Passage to read =
::::::

What an SRV record solves
Without an SRV record, players must join like this:
203.0.113.10:25565
With a properly configured SRV record, they can join like this instead:
example.com
That is especially useful when:
- your Minecraft server runs on a non-default port
- you want to change hosts later without telling players a raw IP
- you want a cleaner public join address
This guide covers Minecraft Java Edition.
Before you start
You need three things:
- a working Minecraft server that is already reachable from the internet
- a domain you control
- a DNS provider where you can create
A,AAAA, andSRVrecords
If players still cannot connect at all, fix that first with How to Open Port 25565 for a Minecraft Server on Hetzner and Linux.
How SRV records work for Minecraft
An SRV record adds two pieces of information that a normal A record does not contain:
- the service
- the port
For Minecraft Java Edition, the service record format is:
_minecraft._tcp.example.com
The SRV record then points to a host and a port.

::::::

Record list =
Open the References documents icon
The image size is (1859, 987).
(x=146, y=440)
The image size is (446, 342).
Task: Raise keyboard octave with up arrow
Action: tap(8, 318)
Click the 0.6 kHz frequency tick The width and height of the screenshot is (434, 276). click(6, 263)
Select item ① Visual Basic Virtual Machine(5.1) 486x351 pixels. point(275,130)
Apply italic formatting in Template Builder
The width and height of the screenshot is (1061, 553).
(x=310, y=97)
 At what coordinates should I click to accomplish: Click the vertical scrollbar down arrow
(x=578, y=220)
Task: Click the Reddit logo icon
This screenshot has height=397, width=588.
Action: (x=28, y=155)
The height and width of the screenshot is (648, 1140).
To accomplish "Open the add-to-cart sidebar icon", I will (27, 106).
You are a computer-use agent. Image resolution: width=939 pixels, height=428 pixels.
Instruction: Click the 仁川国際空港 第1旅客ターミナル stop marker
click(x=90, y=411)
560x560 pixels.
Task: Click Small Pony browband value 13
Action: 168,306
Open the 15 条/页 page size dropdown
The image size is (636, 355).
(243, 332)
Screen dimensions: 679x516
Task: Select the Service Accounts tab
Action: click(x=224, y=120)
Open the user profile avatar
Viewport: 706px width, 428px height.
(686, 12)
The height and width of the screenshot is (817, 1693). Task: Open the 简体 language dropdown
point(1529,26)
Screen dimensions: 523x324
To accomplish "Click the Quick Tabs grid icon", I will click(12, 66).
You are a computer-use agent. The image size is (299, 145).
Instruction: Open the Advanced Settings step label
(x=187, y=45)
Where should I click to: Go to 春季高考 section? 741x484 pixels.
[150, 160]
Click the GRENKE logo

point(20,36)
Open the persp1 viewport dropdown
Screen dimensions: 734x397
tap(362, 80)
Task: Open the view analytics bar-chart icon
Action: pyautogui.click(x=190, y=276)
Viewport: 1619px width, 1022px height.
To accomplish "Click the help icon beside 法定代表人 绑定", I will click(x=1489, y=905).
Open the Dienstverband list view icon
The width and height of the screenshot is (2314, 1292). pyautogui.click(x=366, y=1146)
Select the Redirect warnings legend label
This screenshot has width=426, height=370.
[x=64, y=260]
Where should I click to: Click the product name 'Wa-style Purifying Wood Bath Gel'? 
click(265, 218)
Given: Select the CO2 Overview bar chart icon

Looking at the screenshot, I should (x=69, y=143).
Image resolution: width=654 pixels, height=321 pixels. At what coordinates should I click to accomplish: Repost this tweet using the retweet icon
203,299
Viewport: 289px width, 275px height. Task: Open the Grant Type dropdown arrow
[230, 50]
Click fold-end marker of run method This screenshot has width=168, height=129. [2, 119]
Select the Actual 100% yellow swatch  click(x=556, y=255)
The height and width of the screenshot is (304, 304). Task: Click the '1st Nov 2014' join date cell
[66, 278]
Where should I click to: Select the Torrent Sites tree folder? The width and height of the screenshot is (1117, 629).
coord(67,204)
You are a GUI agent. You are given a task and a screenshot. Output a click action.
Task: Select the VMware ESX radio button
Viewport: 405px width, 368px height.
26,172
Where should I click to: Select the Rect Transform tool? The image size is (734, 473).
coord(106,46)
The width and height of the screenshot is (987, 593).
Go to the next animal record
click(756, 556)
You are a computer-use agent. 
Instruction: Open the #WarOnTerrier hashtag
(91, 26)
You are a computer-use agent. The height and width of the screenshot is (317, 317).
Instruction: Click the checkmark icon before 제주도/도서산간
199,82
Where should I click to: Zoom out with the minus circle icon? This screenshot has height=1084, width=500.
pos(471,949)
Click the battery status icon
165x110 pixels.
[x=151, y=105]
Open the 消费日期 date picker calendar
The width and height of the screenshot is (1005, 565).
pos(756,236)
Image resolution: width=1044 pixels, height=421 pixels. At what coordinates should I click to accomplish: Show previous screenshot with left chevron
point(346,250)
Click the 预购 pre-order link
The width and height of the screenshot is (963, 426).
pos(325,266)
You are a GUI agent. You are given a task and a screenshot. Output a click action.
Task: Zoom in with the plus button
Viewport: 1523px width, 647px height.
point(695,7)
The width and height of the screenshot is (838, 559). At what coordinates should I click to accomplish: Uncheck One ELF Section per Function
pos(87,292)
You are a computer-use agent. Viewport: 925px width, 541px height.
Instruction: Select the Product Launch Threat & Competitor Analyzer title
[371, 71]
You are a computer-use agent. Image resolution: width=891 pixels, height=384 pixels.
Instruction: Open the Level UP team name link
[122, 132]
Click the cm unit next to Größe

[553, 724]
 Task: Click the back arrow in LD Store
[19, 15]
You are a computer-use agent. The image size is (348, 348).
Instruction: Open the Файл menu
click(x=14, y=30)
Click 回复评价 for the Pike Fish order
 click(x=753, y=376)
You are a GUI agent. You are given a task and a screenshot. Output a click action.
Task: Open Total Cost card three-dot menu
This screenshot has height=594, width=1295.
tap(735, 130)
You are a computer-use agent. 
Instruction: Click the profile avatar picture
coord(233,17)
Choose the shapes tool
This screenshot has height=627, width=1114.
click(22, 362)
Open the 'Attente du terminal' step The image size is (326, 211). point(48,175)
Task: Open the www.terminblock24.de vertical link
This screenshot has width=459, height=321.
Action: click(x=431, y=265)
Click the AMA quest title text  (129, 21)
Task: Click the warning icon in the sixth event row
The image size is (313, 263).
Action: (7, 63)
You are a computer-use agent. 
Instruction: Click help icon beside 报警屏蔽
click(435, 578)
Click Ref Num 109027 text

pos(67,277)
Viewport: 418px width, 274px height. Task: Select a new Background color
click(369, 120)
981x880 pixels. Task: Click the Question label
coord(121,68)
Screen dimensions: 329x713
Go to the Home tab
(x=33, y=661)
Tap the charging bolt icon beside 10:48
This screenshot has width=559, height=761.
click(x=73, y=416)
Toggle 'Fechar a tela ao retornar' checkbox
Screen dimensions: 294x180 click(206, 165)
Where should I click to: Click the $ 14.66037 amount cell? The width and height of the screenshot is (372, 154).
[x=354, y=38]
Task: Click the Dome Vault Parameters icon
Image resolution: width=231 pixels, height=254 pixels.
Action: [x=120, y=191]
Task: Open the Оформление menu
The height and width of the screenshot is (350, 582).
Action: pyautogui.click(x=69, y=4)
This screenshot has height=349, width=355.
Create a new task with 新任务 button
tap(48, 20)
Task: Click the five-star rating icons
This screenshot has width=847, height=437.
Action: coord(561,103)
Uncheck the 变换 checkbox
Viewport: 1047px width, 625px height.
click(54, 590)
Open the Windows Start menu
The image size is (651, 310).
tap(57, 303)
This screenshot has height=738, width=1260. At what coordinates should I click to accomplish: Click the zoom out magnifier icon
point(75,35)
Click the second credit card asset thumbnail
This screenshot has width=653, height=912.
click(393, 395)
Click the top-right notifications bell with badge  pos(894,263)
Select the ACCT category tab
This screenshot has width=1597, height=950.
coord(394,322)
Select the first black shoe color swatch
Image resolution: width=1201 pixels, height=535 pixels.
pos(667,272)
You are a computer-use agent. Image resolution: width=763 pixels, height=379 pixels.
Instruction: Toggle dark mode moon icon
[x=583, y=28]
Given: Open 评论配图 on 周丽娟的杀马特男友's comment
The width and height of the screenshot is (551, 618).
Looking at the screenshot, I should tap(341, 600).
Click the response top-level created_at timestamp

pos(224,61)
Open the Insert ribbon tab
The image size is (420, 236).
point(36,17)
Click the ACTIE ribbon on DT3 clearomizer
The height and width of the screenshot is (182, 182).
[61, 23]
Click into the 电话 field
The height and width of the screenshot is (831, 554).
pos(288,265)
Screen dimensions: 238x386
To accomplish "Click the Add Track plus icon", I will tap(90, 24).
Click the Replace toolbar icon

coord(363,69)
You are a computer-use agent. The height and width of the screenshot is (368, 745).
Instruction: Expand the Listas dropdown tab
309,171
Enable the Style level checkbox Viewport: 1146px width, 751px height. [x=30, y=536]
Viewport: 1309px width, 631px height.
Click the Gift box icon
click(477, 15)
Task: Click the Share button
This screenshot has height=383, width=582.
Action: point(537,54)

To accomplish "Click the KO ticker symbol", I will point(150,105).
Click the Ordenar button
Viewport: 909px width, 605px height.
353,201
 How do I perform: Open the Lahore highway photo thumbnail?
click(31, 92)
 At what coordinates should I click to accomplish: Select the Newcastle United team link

::::::

Parts of the exercise =
1. Do these statements agree with the SRV record guide? Answer yes or no for each, quoting the words of the guide that decide it. (a) The guide covers Minecraft Bedrock Edition. (b) An SRV record holds the port, which a normal A record does not contain. (c) A domain you control is one of the things you need before you start.
2. Reproduce the SRV record guide word for word, starting with "Before you start" and going on through "and a port.".
The records were taken from a separate source.

Solved tasks =
1.
(a) No: "This guide covers Minecraft Java Edition."
(b) Yes: "An SRV record adds two pieces of information that a normal A record does not contain" and "the port".
(c) Yes: "a domain you control".

2.
Before you start
You need three things:
- a working Minecraft server that is already reachable from the internet
- a domain you control
- a DNS provider where you can create
A,AAAA, andSRVrecords
If players still cannot connect at all, fix that first with How to Open Port 25565 for a Minecraft Server on Hetzner and Linux.
How SRV records work for Minecraft
An SRV record adds two pieces of information that a normal A record does not contain:
- the service
- the port
For Minecraft Java Edition, the service record format is:
_minecraft._tcp.example.com
The SRV record then points to a host and a port.